» **The problem**: Copy out exactly the lines below that run from the one holding "Where should I click to: Close" to the one holding "You are a GUI", keeping both of those lines and no others.

» **Records supplied**:
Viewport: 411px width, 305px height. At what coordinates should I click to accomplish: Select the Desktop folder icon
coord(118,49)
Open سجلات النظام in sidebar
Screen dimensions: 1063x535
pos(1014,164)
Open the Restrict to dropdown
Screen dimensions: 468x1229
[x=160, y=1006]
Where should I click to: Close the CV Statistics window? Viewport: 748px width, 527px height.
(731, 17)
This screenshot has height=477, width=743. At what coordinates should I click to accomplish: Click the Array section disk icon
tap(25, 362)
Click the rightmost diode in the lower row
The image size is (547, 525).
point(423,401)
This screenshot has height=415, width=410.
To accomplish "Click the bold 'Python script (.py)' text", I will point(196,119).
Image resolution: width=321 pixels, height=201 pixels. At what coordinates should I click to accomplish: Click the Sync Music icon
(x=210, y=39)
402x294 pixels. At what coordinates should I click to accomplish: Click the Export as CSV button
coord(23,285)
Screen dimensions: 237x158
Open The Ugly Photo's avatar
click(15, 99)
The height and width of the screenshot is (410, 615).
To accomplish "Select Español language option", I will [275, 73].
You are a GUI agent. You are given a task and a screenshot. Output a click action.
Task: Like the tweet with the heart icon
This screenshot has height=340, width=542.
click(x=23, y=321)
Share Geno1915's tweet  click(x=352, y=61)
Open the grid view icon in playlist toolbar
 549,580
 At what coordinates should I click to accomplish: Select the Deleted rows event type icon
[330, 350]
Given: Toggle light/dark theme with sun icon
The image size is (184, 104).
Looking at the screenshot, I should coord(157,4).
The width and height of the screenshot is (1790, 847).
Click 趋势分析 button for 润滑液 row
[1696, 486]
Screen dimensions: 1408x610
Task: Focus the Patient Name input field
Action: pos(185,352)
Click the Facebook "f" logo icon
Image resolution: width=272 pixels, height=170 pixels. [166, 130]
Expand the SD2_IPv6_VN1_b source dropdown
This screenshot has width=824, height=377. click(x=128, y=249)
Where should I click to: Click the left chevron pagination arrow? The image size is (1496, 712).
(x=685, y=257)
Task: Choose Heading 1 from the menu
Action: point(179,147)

» **Completed task**:
Where should I click to: Close the CV Statistics window? Viewport: 748px width, 527px height.
(731, 17)
This screenshot has height=477, width=743. At what coordinates should I click to accomplish: Click the Array section disk icon
tap(25, 362)
Click the rightmost diode in the lower row
The image size is (547, 525).
point(423,401)
This screenshot has height=415, width=410.
To accomplish "Click the bold 'Python script (.py)' text", I will point(196,119).
Image resolution: width=321 pixels, height=201 pixels. At what coordinates should I click to accomplish: Click the Sync Music icon
(x=210, y=39)
402x294 pixels. At what coordinates should I click to accomplish: Click the Export as CSV button
coord(23,285)
Screen dimensions: 237x158
Open The Ugly Photo's avatar
click(15, 99)
The height and width of the screenshot is (410, 615).
To accomplish "Select Español language option", I will [275, 73].
You are a GUI agent. You are given a task and a screenshot. Output a click action.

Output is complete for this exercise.